Sarandos non ha usato mezzi termini nel commentare la vittoria di Paramount Global nella corsa all’acquisizione. Quando Shaw ha parlato di un “acquirente insolito”, il manager ha risposto: “Insolito, sì. Insolito, irrazionale, qualunque parola vogliate usare. Sarà affascinante vedere quali saranno i prossimi passi. Nelle ultime due settimane ho parlato molto di come immagino il futuro. Sono fiducioso che non saremo danneggiati da tutto questo. Anzi, potrebbe persino essere un vantaggio per noi. Ma spero di sbagliarmi, per il bene dell’industria“.
Nel corso dell’intervista, Sarandos ha anche affrontato il tema delle presunte pressioni politiche legate al presidente Donald Trump e del possibile impatto sugli azionisti di Warner Bros. Discovery: “Fare rumore costa molto meno che rilanciare davvero un’offerta, Hanno tentato prima quella strada. Quando è stato chiaro che non eravamo interessati al business di CNN, la questione è diventata molto meno interessante. Non gli importava poi così tanto del nostro accordo“.

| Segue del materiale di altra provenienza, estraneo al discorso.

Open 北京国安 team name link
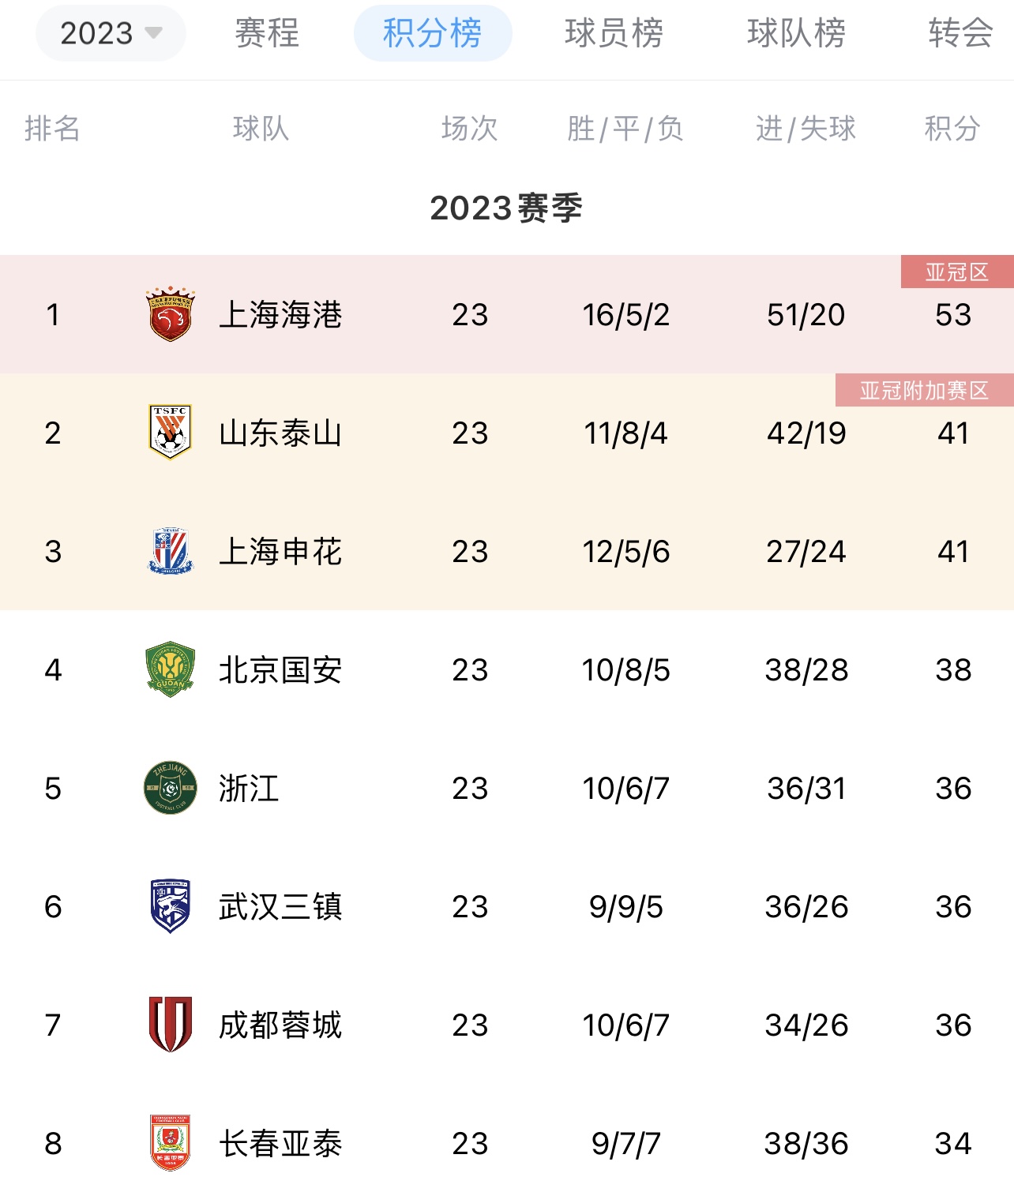Screen dimensions: 1014x1192 pos(280,669)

Il CEO ha quindi spiegato la decisione di ritirare la propria offerta: “Avevamo un margine molto preciso su quanto eravamo disposti a pagare e abbiamo fatto quell’offerta quando abbiamo chiuso l’accordo. Non ci siamo mossi molto da lì, se non passando a un’offerta in contanti per velocizzare il processo. Sono soddisfatto di come siamo entrati e di come siamo usciti. Quando giovedì abbiamo ricevuto la notifica di un’offerta superiore e i dettagli dell’intesa, abbiamo capito immediatamente cosa fare“.